━━━ FRAGMENTO DEL TEXTO ━━━

Impuesto a “superricos” y fondos en el extranjero 

Gobierno de Lula da Silva busca ingresos de 4800 millones de dólares 

En un movimiento audaz para reforzar las finanzas públicas de Brasil, el presidente Luiz Inácio Lula da Silva firmó una norma provisional que afecta la tributación de los fondos de inversión exclusivos, también conocidos como fondos para los “superricos”. Según un comunicado oficial, el gobierno espera recaudar alrededor de 4800 millones de dólares hasta 2026 con esta medida. Además, el mandatario presentó un proyecto de ley que impondrá impuestos sobre el capital de residentes brasileños invertido en paraísos fiscales, offshores y trusts. Ambas propuestas han sido enviadas al Congreso para su evaluación.

La iniciativa sobre los fondos exclusivos prevé un impuesto del 15 al 22.5% sobre los rendimientos, aplicable dos veces al año. Esto representa un cambio significativo en la forma en que estos fondos han sido tributados hasta ahora. Anteriormente, el impuesto a la renta sólo se aplicaba al momento del rescate del capital, permitiendo a los fondos seguir generando rendimientos.

La medida llega en un momento en que Brasil está experimentando un aumento en el número de millonarios. 

Con la introducción de estos nuevos impuestos, el Ejecutivo busca reducir el déficit fiscal a cero el próximo año. Esta medida se suma al anuncio de la creación de un Ministerio de la Pequeña y Mediana Empresa, como parte de una remodelación gubernamental, que llevará el número total de ministerios a 38. El nuevo ministerio buscará facilitar el acceso al crédito y las oportunidades para pequeñas y medianas empresas, cooperativas y emprendedores autónomos.

━━━ LISTADO DE DATOS ━━━

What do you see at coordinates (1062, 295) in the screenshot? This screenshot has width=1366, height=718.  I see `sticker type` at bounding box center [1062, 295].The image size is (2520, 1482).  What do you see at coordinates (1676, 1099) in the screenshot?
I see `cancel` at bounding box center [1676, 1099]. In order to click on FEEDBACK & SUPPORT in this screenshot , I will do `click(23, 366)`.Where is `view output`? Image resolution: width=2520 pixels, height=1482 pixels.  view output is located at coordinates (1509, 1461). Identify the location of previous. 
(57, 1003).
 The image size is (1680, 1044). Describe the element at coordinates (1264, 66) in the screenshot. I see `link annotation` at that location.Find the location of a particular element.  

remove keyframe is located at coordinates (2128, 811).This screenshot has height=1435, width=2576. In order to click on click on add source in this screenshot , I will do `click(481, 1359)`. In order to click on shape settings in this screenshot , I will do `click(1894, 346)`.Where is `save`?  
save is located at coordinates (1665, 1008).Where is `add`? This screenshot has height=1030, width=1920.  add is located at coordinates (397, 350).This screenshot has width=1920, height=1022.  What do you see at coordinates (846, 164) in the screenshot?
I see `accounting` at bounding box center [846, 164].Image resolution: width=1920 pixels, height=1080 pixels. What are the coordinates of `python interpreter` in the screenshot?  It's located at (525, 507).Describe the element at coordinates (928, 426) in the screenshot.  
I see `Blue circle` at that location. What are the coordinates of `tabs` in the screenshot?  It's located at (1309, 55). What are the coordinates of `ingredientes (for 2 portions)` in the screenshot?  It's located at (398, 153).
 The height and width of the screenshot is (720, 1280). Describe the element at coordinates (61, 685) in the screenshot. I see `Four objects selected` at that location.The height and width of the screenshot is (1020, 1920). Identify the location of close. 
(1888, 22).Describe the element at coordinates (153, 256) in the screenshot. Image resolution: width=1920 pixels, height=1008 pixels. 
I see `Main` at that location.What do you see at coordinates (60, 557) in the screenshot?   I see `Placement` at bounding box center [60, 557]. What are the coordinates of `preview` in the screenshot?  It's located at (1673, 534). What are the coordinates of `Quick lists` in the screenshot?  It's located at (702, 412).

━━━

EJERCICIOS →
A. Pasa al inglés esta oración del fragmento sobre el impuesto a los superricos: "Ambas propuestas han sido enviadas al Congreso para su evaluación."
B. Según el fragmento sobre el impuesto a los superricos, ¿son ciertas estas afirmaciones? Contesta sí o no y cita las palabras del fragmento que lo deciden.
(i) El gobierno calcula que recaudará unos 4800 millones de dólares hasta 2026.
(ii) Antes de la medida, el impuesto a la renta de los fondos exclusivos se cobraba dos veces al año.
(iii) Con el nuevo ministerio, el número total de ministerios llegará a 38.

RESPUESTAS EN ORDEN →
A. Both proposals have been sent to Congress for evaluation.

B.
(i) Sí: "el gobierno espera recaudar alrededor de 4800 millones de dólares hasta 2026 con esta medida".
(ii) No: "Anteriormente, el impuesto a la renta sólo se aplicaba al momento del rescate del capital".
(iii) Sí: "que llevará el número total de ministerios a 38".